Petitioners in the present case rely on the case of Dyer v. International Brotherhood of Teamsters (1941), 124 Calif. App. 2d 788, 269 Pac. 2d 199, 205, to support their contention that this court should hold that a state court is without jurisdiction to grant ancillary injunctive relief to preserve the status quo in a damage suit. I agree with the respondent in its contention that this case is not in point. In the Dyer case the court was asked to issue a temporary writ to maintain the status quo “until the National Labor Relations Board has had time to act.” The court commented “No California statute affording temporary state injunctive relief under the circumstances here presented has been called to our attention, * * *” Some of the questions involved in the present case were also present in the case of Dallas General Drivers, Warehousemen and Helpers, et al. v. Jax Beer Co. of Waco, Texas, Texas Civ. App., 276 S.W. 2d 384 (no writ history). These questions were decided adversely to the contention of petitioners here, and I think properly so.
It is true the majority opinion by this court holds that the trial court did not err in taking jurisdiction of this suit, but it seems to me that the conclusion has been reached on an erroneous interpretation of the points attacking jurisdiction presented by petitioners in their petition for writ of error. Petitioners’ points 1 and 2 present the questions (1) The state deos not have jurisdiction to enjoin in a field pre-empted by the federal law, (2) “The Court of Civil Appeals erred in overruling appellants’ first point and holding, in effect, that' a state court may grant injunctive relief to prevent acts and conduct within the exclusive jurisdiction of the Labor Management Relations Act of 1947 where the application therefor is ancillary to a suit for damages.”
*431Turning now to the question of whether or not the temporary injunction should be dissolved.

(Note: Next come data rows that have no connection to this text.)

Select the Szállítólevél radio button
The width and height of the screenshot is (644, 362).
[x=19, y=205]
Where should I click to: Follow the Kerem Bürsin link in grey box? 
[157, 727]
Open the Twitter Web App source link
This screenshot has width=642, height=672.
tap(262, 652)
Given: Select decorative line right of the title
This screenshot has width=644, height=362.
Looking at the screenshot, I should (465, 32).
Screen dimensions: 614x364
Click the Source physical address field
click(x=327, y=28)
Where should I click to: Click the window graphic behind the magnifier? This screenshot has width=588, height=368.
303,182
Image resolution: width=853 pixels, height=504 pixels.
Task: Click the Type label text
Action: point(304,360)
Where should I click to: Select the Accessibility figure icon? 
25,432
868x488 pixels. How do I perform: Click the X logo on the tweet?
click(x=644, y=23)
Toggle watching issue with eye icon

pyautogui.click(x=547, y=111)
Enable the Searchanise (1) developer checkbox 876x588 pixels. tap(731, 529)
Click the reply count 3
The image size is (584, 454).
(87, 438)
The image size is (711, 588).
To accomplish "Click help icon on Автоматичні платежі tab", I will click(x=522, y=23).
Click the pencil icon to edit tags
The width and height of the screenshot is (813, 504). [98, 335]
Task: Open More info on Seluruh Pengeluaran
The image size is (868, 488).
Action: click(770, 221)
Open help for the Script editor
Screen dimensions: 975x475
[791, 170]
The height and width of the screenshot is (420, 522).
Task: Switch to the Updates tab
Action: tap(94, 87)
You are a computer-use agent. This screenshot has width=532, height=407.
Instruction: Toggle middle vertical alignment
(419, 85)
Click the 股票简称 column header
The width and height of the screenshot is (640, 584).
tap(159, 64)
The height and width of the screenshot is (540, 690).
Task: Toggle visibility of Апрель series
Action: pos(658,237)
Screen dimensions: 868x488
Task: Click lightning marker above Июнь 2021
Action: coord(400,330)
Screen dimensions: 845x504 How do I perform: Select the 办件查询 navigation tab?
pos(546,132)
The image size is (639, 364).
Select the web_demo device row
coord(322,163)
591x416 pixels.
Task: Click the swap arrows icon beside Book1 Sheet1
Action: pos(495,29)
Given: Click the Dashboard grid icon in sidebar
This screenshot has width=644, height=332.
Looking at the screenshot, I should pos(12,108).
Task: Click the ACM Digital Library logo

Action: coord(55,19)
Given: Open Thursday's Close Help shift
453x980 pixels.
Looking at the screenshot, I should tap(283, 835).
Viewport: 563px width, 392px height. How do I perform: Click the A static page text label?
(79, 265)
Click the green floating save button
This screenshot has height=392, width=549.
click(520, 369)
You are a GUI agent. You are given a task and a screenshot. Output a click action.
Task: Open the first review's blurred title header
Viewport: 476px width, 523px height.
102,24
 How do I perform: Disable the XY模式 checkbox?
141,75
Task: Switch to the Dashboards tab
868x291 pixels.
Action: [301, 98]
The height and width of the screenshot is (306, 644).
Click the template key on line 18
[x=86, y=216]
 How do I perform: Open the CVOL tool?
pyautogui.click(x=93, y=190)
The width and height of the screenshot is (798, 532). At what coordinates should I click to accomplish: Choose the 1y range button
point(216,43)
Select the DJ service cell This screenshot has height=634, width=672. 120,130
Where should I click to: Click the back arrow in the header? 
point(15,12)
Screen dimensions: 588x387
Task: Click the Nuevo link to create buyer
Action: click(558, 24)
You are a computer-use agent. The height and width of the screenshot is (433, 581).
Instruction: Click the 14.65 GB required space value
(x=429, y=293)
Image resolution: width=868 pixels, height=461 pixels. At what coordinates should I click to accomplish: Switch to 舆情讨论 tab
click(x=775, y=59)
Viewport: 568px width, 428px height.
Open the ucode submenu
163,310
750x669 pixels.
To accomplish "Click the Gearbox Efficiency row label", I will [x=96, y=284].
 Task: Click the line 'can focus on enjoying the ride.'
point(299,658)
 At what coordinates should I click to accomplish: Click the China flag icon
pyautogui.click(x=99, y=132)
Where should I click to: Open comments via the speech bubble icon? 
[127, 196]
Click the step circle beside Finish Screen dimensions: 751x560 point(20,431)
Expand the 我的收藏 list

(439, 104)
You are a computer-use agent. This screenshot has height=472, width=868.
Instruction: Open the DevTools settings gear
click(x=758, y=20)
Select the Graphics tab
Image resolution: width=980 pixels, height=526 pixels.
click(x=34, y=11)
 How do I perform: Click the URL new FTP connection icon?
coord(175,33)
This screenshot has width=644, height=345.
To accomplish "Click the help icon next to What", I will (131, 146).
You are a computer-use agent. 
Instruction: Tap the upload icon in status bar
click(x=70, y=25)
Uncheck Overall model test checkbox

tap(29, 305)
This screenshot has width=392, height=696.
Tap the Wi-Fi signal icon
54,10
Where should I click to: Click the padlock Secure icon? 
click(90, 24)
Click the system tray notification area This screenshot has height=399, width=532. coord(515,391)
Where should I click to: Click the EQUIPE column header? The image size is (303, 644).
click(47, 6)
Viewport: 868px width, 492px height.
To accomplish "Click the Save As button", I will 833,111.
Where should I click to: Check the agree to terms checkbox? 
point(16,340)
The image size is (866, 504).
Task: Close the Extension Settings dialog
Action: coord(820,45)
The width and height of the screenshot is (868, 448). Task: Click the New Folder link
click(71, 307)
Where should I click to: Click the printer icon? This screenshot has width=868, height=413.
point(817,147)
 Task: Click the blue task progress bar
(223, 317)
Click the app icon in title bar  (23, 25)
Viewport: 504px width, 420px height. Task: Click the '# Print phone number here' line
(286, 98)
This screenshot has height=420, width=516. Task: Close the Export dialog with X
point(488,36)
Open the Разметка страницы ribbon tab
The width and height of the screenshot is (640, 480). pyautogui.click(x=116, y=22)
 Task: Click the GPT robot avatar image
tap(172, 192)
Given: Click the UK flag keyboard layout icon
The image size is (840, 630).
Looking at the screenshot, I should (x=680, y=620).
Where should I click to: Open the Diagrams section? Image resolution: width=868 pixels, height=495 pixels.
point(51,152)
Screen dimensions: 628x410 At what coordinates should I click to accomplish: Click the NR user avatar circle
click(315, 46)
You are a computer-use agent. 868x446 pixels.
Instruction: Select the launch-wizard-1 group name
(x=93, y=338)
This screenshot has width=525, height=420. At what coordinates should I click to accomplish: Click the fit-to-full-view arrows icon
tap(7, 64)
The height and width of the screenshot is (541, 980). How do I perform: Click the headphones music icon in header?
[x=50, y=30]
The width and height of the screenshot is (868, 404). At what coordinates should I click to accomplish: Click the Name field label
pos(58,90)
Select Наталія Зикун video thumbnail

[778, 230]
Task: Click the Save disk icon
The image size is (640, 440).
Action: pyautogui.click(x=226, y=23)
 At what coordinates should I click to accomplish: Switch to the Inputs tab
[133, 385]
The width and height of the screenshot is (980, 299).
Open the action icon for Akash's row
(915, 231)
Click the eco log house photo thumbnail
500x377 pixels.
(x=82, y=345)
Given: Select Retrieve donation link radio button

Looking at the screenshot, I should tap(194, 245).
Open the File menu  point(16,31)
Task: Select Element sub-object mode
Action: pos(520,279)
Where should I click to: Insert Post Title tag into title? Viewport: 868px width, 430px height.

Once it is determined, as it has been in this case, both by the majority and the minority, that the state court has jurisdiction of the subject matter of this suit, it naturally follows that we are concerned with a temporary injunction and not a permanent injunction. In determining whether or not a temporary injunction should be granted or refused by the trial court, this Court laid down the true test in the case of Texas Foundries, Inc. v. International Moulders and Foundry Workers’ Union et al., 151 Texas 239, 248 S.W. 2d 460, 462. The Court said:
“The granting or refusing of a temporary injunction is subject to a very different character of appellate review from the granting or refusing of a permanent injunction. The trial court is clothed with broad discretion in determining whether or not to issue a temporary injunction to preserve the rights of the parties pending a final trial of the case, and when that discretion is exercised its order should not be overturned unless the record discloses a clear abuse of discretion * * *
“The test announced by this court is: Tf the petition does allege a cause of action and evidence tending to sustain such cause of action is introduced, then there is no abuse of discretion by the trial court in issuing the temporary injunction.’ ”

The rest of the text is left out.